(Data items)
——————
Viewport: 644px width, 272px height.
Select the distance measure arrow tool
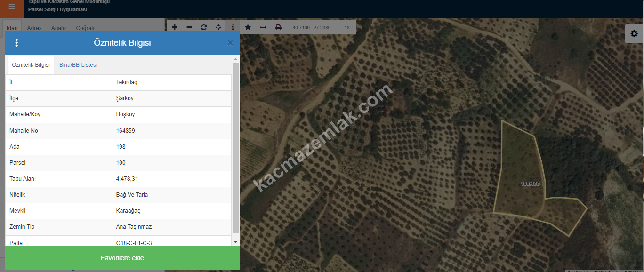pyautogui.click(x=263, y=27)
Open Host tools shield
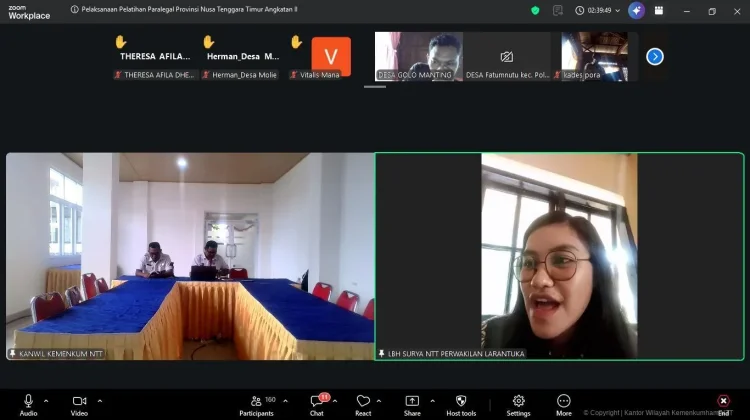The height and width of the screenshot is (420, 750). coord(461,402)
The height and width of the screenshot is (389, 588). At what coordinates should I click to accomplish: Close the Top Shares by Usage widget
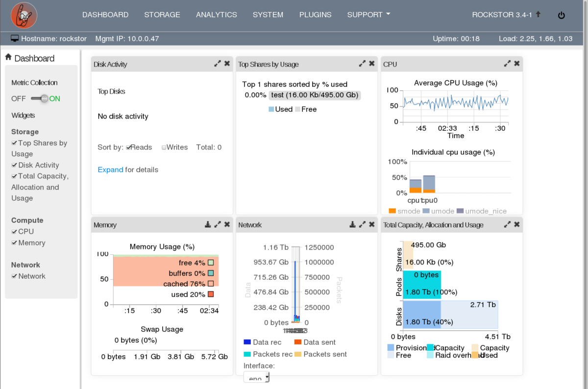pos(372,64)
——————
Restate word for word the lines that begin at the one containing "The height and width of the screenshot is (389, 588)." and end with the final line of the records. Pictures stay out.

• YOUR SOLUTION:
The height and width of the screenshot is (389, 588). At what coordinates should I click to accomplish: Close the Top Shares by Usage widget
pos(372,64)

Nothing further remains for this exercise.